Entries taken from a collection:
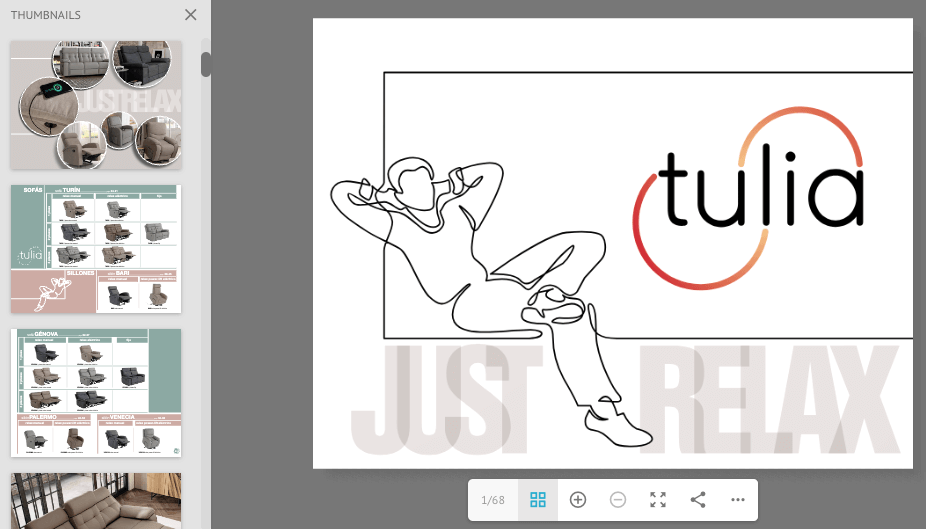Click the 1/68 page number field
Viewport: 926px width, 529px height.
tap(493, 500)
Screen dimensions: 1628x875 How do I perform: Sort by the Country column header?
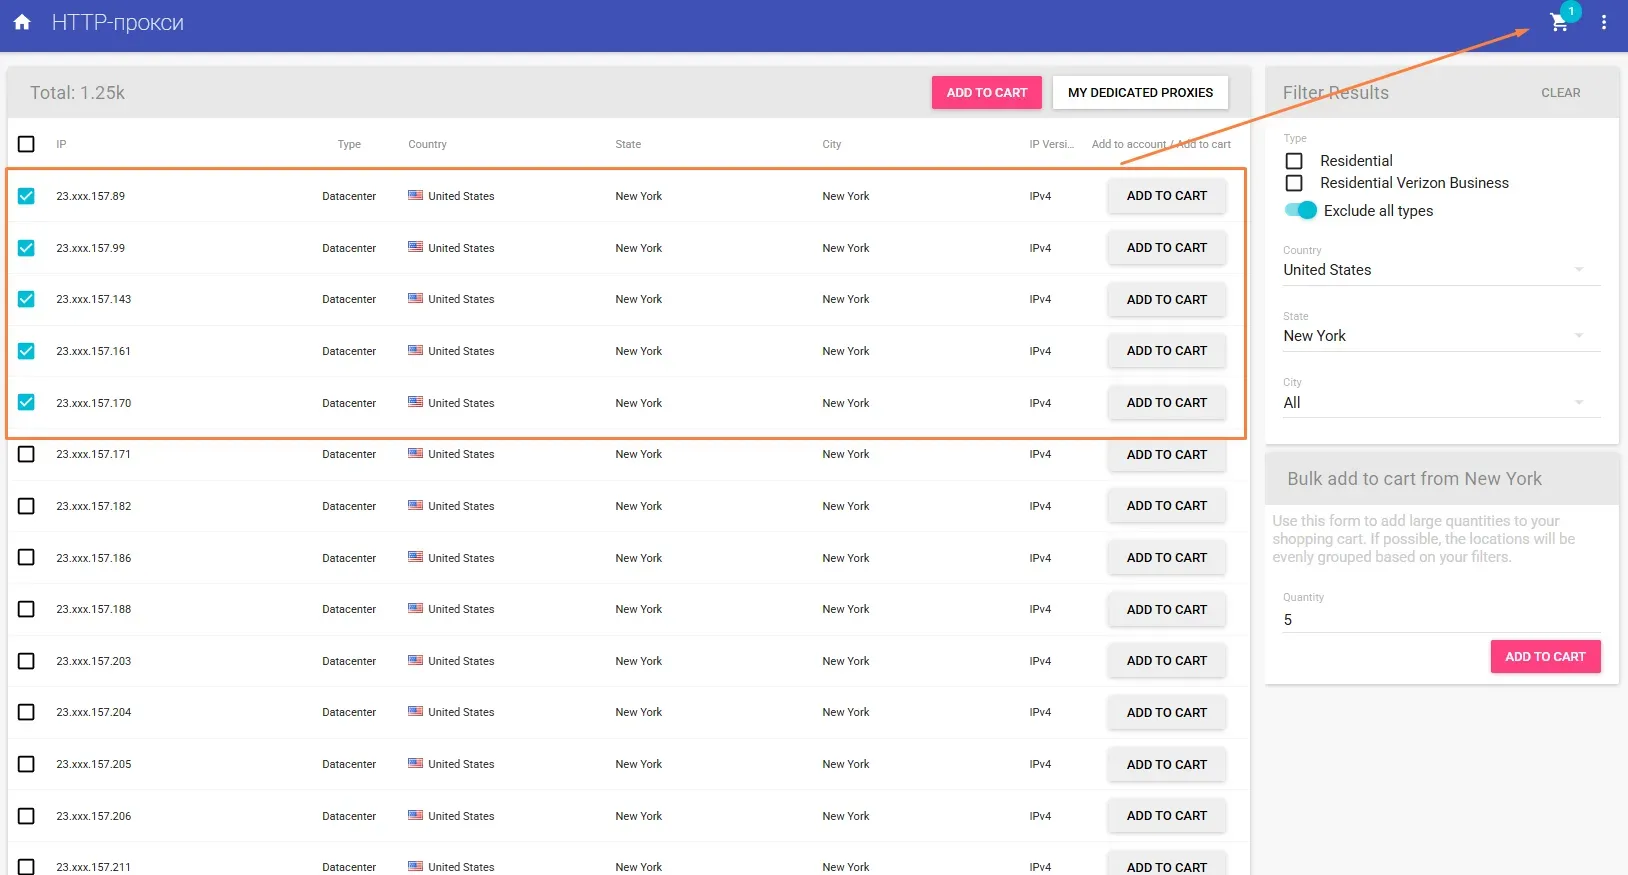coord(427,144)

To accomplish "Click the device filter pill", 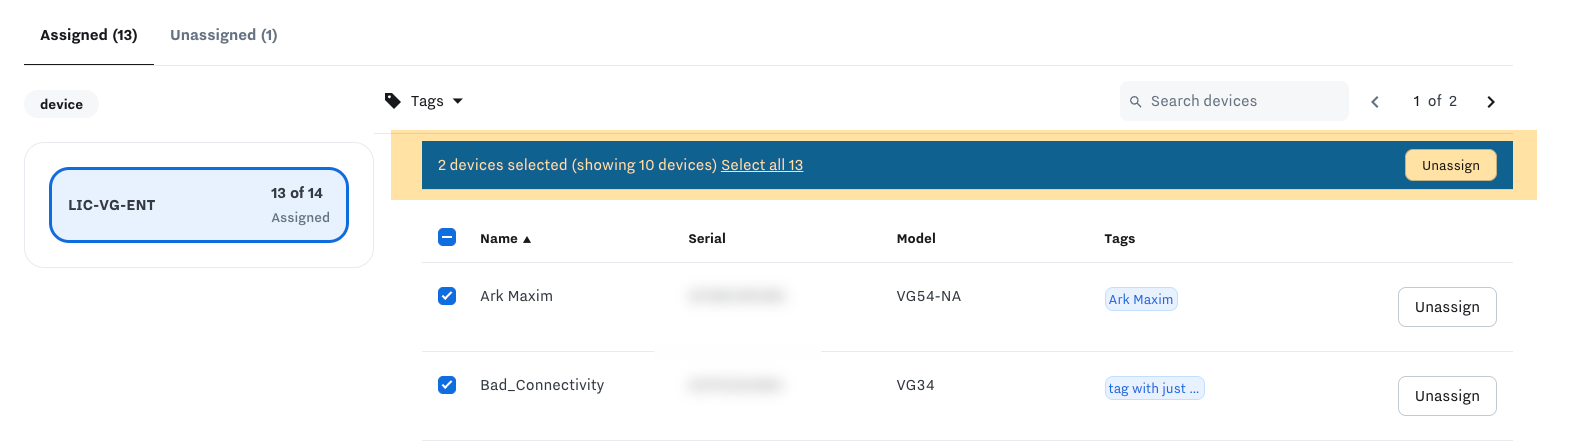I will 61,104.
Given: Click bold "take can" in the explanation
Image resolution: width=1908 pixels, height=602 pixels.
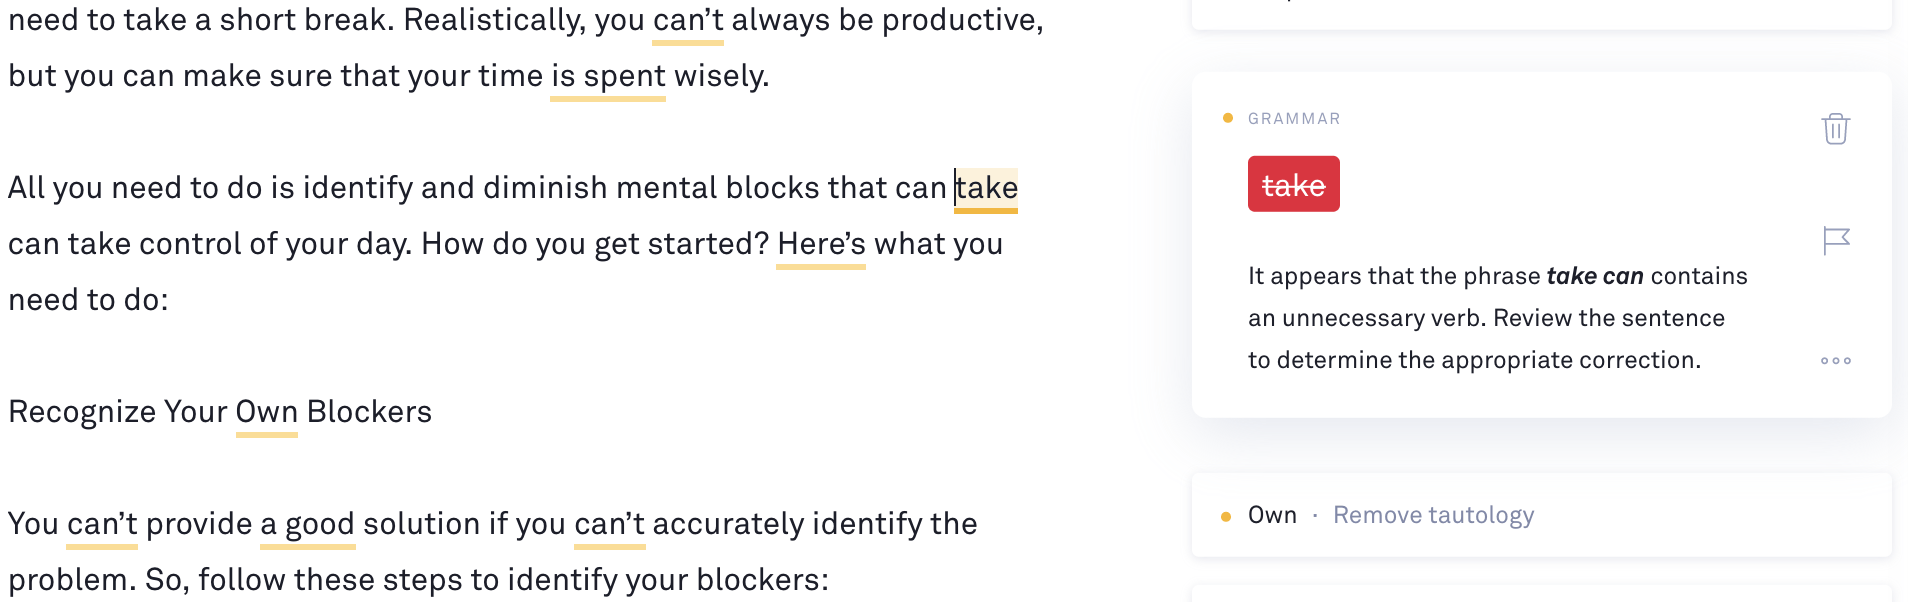Looking at the screenshot, I should coord(1594,276).
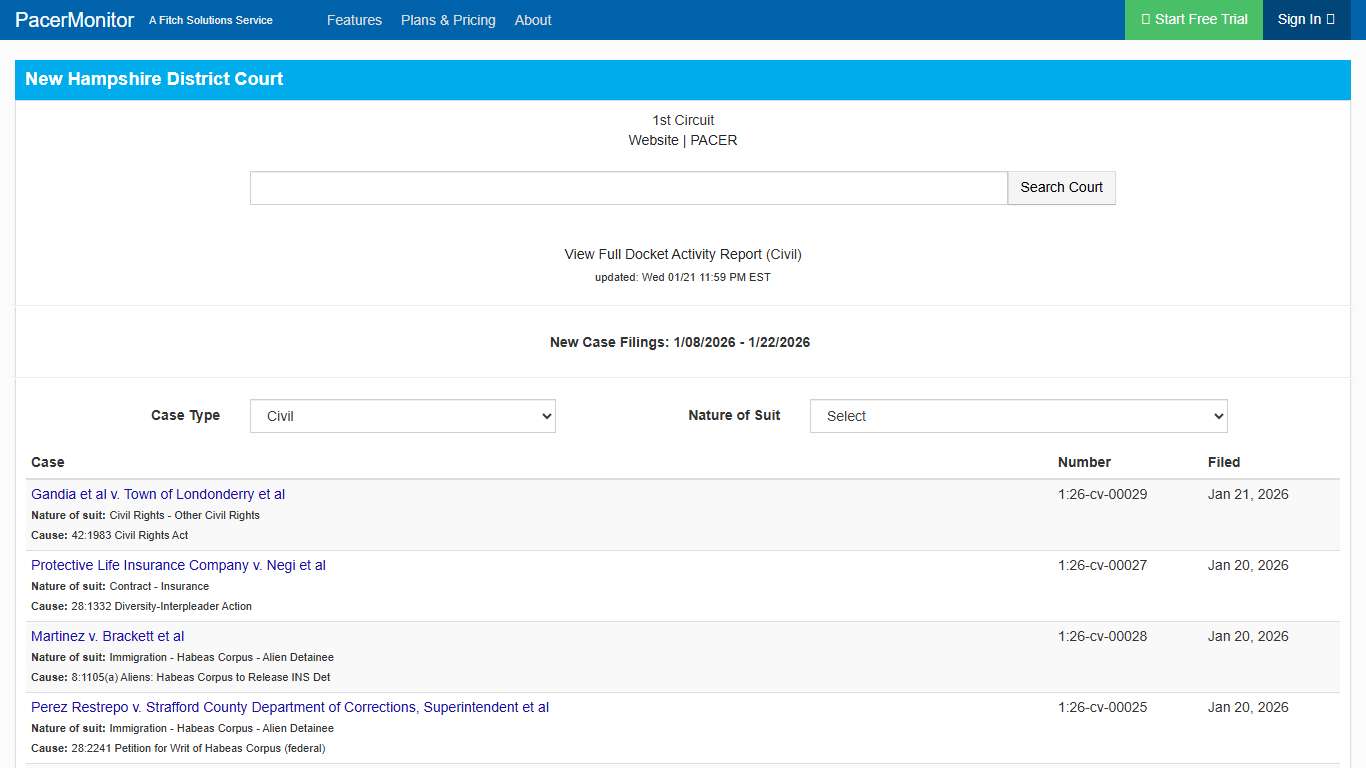Open View Full Docket Activity Report (Civil)
This screenshot has height=768, width=1366.
click(682, 254)
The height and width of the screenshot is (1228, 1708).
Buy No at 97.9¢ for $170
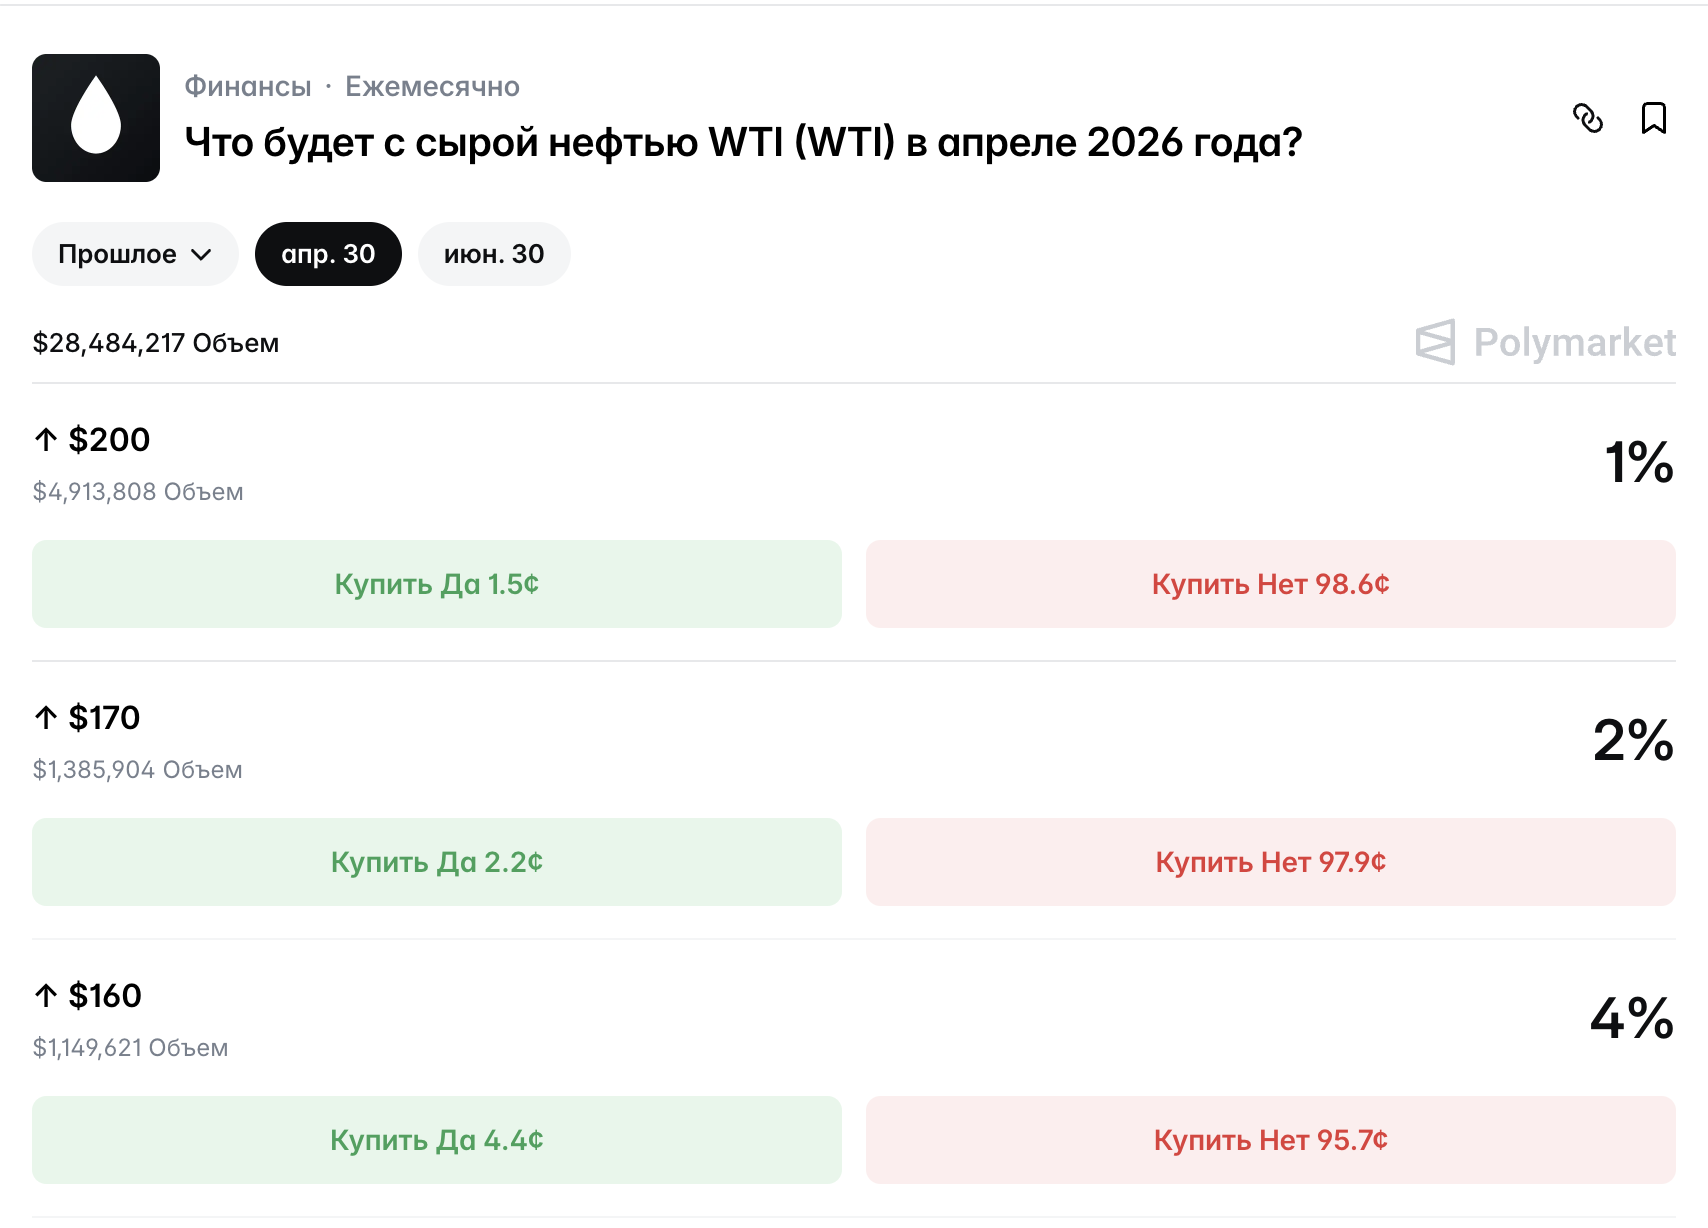[1270, 862]
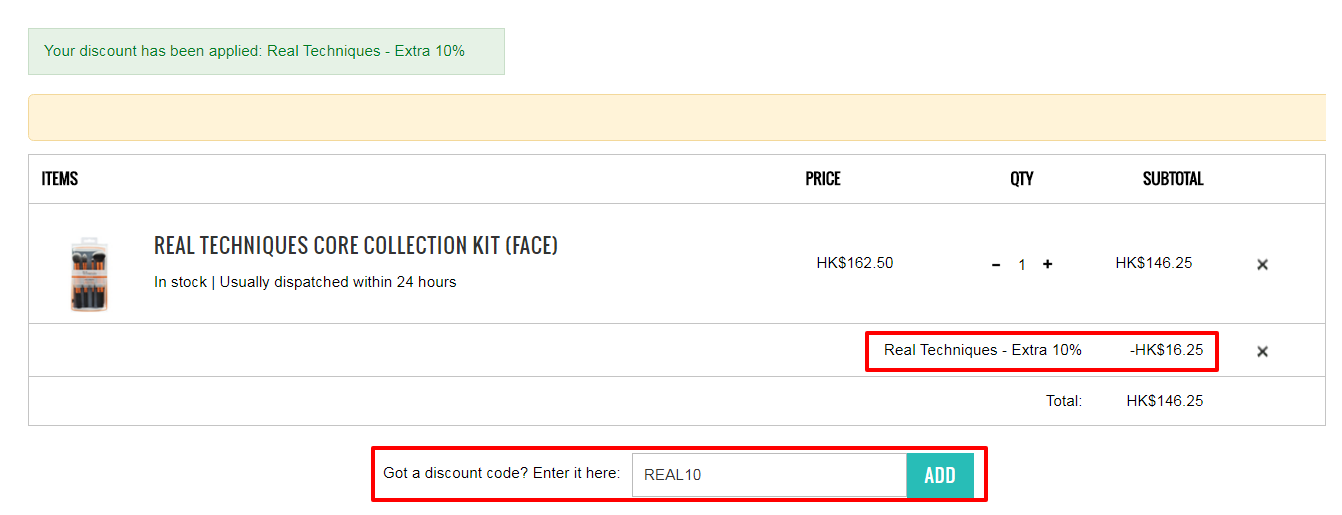Click the SUBTOTAL column header
The height and width of the screenshot is (515, 1342).
point(1173,179)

* _Task description_
Word for word, set down the lines from the line with "The height and width of the screenshot is (1228, 1708)." through the last line of the entries, and nothing else; the pictures stay out.

* _Exercise answer_
The height and width of the screenshot is (1228, 1708).
Buy No at 97.9¢ for $170
[1270, 862]
Click the SUBTOTAL column header
The height and width of the screenshot is (515, 1342).
point(1173,179)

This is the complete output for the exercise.